▶ **Exercise**:
Your task is to extract the lines from the one holding "Screen dimensions: 560x394" through the end of the material. Set them down exactly and add nothing.

▶ **Data section**:
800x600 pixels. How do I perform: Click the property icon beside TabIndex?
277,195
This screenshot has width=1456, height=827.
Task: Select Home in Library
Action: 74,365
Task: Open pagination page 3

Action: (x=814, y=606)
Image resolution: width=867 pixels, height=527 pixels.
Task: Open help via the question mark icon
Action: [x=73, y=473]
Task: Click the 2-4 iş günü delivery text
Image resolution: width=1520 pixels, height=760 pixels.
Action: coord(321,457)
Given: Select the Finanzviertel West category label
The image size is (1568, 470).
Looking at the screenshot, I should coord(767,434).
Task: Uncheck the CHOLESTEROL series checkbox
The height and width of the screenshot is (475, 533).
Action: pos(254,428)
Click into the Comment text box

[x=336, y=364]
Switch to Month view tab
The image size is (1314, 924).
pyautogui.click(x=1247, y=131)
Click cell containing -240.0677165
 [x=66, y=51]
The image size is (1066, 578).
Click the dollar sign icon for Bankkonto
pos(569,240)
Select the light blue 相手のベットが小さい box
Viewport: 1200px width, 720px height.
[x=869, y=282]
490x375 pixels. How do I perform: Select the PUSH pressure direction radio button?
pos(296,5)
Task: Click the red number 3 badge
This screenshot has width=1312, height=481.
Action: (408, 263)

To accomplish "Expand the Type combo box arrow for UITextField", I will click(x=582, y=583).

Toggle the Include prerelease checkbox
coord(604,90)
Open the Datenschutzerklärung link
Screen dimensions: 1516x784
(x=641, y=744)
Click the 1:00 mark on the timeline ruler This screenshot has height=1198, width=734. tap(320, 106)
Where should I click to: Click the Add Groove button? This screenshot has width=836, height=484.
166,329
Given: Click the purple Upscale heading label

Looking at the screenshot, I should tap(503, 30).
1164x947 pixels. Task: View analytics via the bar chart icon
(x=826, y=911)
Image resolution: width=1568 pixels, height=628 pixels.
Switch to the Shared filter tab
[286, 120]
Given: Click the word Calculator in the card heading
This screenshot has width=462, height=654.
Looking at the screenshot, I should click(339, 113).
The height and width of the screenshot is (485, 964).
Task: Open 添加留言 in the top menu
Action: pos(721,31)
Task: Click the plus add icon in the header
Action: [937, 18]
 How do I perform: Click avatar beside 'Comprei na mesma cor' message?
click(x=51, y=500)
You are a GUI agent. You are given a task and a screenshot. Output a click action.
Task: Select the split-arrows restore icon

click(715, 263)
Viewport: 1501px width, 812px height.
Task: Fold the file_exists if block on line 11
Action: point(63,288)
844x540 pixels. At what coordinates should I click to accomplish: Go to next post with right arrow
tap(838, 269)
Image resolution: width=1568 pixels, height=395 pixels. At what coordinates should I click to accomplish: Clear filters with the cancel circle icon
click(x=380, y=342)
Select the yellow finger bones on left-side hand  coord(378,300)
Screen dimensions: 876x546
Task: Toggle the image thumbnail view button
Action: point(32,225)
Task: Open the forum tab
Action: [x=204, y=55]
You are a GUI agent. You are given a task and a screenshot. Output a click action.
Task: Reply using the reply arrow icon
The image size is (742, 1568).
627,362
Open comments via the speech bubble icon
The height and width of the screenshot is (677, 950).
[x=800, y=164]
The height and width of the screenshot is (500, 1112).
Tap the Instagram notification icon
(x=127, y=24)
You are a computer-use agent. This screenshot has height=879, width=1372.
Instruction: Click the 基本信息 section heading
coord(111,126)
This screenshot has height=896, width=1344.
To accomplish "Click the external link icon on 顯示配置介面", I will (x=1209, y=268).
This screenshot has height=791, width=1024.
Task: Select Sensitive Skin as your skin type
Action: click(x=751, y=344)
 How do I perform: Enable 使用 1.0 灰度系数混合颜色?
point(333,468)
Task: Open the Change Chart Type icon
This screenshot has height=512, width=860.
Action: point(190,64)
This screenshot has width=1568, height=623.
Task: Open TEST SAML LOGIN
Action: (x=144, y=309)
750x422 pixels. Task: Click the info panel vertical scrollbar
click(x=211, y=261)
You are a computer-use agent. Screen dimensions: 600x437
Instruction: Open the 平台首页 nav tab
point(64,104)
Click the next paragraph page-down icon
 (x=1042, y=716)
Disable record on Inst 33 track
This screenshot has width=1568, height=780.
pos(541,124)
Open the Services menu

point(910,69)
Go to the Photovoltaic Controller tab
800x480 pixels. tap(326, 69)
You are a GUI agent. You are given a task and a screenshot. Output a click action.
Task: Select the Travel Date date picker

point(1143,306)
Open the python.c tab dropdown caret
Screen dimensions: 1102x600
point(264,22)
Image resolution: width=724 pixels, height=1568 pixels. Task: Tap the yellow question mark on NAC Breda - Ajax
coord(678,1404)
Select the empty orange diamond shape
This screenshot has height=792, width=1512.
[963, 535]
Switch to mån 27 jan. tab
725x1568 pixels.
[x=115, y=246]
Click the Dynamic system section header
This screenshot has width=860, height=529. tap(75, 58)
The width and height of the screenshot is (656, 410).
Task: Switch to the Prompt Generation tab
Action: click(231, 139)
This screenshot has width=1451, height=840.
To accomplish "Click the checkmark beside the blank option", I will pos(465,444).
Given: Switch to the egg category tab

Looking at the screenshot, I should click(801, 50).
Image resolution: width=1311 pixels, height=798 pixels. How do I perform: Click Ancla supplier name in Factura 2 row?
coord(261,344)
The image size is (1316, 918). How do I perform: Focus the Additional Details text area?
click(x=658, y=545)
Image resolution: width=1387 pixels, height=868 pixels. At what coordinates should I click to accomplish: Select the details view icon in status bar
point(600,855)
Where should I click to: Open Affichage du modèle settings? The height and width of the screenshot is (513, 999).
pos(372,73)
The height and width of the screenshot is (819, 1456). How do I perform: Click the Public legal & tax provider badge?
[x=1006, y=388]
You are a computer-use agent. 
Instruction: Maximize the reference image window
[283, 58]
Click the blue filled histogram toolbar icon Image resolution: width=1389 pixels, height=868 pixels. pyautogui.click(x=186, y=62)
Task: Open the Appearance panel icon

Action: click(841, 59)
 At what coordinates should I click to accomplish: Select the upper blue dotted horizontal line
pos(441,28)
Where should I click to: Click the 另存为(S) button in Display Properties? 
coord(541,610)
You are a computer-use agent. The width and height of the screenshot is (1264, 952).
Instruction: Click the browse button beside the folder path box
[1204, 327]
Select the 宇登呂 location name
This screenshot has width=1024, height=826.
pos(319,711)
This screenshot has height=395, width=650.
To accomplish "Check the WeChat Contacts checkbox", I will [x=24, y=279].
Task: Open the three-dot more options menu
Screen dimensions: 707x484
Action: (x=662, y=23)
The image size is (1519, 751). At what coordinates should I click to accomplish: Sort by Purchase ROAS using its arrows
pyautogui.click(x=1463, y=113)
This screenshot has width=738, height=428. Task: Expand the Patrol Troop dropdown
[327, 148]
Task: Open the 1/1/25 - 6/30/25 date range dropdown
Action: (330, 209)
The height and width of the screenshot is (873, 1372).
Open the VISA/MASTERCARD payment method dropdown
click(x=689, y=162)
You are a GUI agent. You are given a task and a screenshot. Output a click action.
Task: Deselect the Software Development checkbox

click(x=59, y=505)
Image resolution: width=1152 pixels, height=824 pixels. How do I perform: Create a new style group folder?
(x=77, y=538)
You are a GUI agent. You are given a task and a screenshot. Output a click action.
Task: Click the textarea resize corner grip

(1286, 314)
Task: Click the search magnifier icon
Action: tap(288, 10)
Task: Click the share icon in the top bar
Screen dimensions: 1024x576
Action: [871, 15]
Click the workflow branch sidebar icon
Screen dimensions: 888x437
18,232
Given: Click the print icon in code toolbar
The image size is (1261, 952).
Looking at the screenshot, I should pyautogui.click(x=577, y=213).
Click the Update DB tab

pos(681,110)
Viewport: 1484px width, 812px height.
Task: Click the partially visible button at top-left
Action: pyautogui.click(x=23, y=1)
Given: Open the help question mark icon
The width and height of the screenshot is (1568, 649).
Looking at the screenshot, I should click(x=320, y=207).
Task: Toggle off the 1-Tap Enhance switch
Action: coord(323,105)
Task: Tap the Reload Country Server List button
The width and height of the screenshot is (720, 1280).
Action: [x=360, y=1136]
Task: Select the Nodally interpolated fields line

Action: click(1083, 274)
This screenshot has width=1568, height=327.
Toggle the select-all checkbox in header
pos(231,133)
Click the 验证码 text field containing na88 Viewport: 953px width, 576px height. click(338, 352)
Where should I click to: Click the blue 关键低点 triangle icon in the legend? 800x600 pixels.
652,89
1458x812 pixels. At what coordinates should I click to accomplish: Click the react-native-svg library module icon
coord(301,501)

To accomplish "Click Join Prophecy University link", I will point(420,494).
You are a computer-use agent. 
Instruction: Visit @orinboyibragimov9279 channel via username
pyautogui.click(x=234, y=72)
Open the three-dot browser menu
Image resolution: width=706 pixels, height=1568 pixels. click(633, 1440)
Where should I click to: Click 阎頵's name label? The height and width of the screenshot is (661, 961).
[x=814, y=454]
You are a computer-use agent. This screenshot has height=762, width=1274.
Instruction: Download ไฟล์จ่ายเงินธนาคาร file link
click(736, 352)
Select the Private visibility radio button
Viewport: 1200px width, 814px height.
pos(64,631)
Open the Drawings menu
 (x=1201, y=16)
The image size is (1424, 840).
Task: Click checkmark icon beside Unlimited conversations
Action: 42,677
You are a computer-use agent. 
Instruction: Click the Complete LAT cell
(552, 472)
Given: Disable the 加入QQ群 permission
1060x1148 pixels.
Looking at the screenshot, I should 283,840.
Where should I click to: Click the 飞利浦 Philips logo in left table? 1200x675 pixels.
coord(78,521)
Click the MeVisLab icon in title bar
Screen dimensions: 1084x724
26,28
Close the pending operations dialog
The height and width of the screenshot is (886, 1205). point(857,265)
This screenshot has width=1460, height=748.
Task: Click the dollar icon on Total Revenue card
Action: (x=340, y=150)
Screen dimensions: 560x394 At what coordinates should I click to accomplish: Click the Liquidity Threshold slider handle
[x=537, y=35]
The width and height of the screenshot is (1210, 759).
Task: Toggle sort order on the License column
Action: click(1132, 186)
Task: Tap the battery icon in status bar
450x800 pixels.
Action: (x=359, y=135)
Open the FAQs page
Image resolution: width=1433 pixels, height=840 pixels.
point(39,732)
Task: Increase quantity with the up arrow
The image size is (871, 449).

▶ **Exercise output**:
Screen dimensions: 560x394 At what coordinates should I click to accomplish: Click the Liquidity Threshold slider handle
[x=537, y=35]
The width and height of the screenshot is (1210, 759).
Task: Toggle sort order on the License column
Action: click(1132, 186)
Task: Tap the battery icon in status bar
450x800 pixels.
Action: (x=359, y=135)
Open the FAQs page
Image resolution: width=1433 pixels, height=840 pixels.
point(39,732)
Task: Increase quantity with the up arrow
The image size is (871, 449).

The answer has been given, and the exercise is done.